*** Opening of Text for analysis ***

Consider these 2 ways of defining a regexp matching an uri (probably sub-optimal and not 100%, but the point is not on this topic).

If the expression is defined in one go, execution is around 6x faster than if the same regex is built from 3 sub regex.

Consider this code snippet

#include <iostream>
#include <string>
#include <chrono>
#include <boost/xpressive/xpressive.hpp>

using namespace boost::xpressive;

void bench_regex(const sregex& regex)
{
    std::string positive = "asdas http://www.foo.io/bar asdp https://www.bar.io ";
    std::string negative = "sdaoas dof jdfjo fds dsf http:/www.nonono .sa ";
    const int nb_iterations = 100'000;
    int nmatch = 0;
    smatch what;

    std::chrono::steady_clock::time_point begin0 = std::chrono::steady_clock::now();
 
    for (int i = 0 ; i < nb_iterations; ++i)
    {
        if (regex_search( positive, what,  regex ))
            nmatch++;
        if (regex_search( negative, what,  regex ))
            nmatch++;
    }
    std::chrono::steady_clock::time_point end0 = std::chrono::steady_clock::now();
    std::cout << "nb matchs " << nmatch << std::endl;
    std::cout << "search time " << std::chrono::duration_cast<std::chrono::microseconds>(end0-begin0).count()/1000.0f <<"ms" <<  std::endl << std::endl;
}

int main()
{
    {
        std::cout << "regex in one piece" << std::endl;
        const sregex regex_uri_standalone = alpha >>  *alnum  >> "://" >> + ~(set= ' ','/') >> !( *('/' >>  ~(set=' ')));
        bench_regex(regex_uri_standalone);
    }
    {
        std::cout << "regex built from part" << std::endl;
        const sregex scheme = alpha >> *alnum;
        const sregex hostname = + ~(set= ' ','/');
        const sregex path = !( *('/' >>  ~(set=' ')));

        const sregex regex_uri_built_from_subregex = scheme >> "://" >> hostname >> path;
        bench_regex(regex_uri_built_from_subregex);
    }
}

This is particularly annoying because a main force of Xpressive is the ability to construct complex regexp from simplier one, which can be quickly become a nightmare if using pcre or equivalent. But if it comes with such a performance cost, the benefit looks annihilated.

btw, is the library still maintained ? according to boost changelog, no change since boost 1.55 (11Nov 2013 !) https://www.boost.org/users/history/


Solution

  • No you can't get around the function invocation / type erasure overhead of sregex instance, because the expression template has already been compiled.

*** Close of Text for analysis ***

**What you will do:**
- 1) According to the Xpressive performance text, how much faster is execution when the expression is defined in one go?
- 2) Reproduce the Xpressive performance text verbatim from "const sregex regex_uri_built_from_subregex" up to and including "already been compiled.".

*** Opening of Supplied information ***

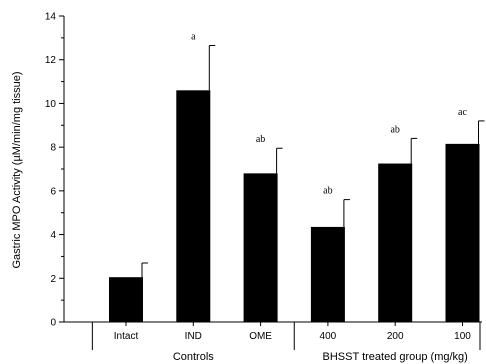 The width and height of the screenshot is (486, 364). I want to click on y-tick-label: 4, so click(53, 236).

*** Close of Supplied information ***

**Response list:**
- 1) Around 6x faster than the same regex built from 3 sub regexes.

- 2)
const sregex regex_uri_built_from_subregex = scheme >> "://" >> hostname >> path;
        bench_regex(regex_uri_built_from_subregex);
    }
}

This is particularly annoying because a main force of Xpressive is the ability to construct complex regexp from simplier one, which can be quickly become a nightmare if using pcre or equivalent. But if it comes with such a performance cost, the benefit looks annihilated.

btw, is the library still maintained ? according to boost changelog, no change since boost 1.55 (11Nov 2013 !) https://www.boost.org/users/history/


Solution

  • No you can't get around the function invocation / type erasure overhead of sregex instance, because the expression template has already been compiled.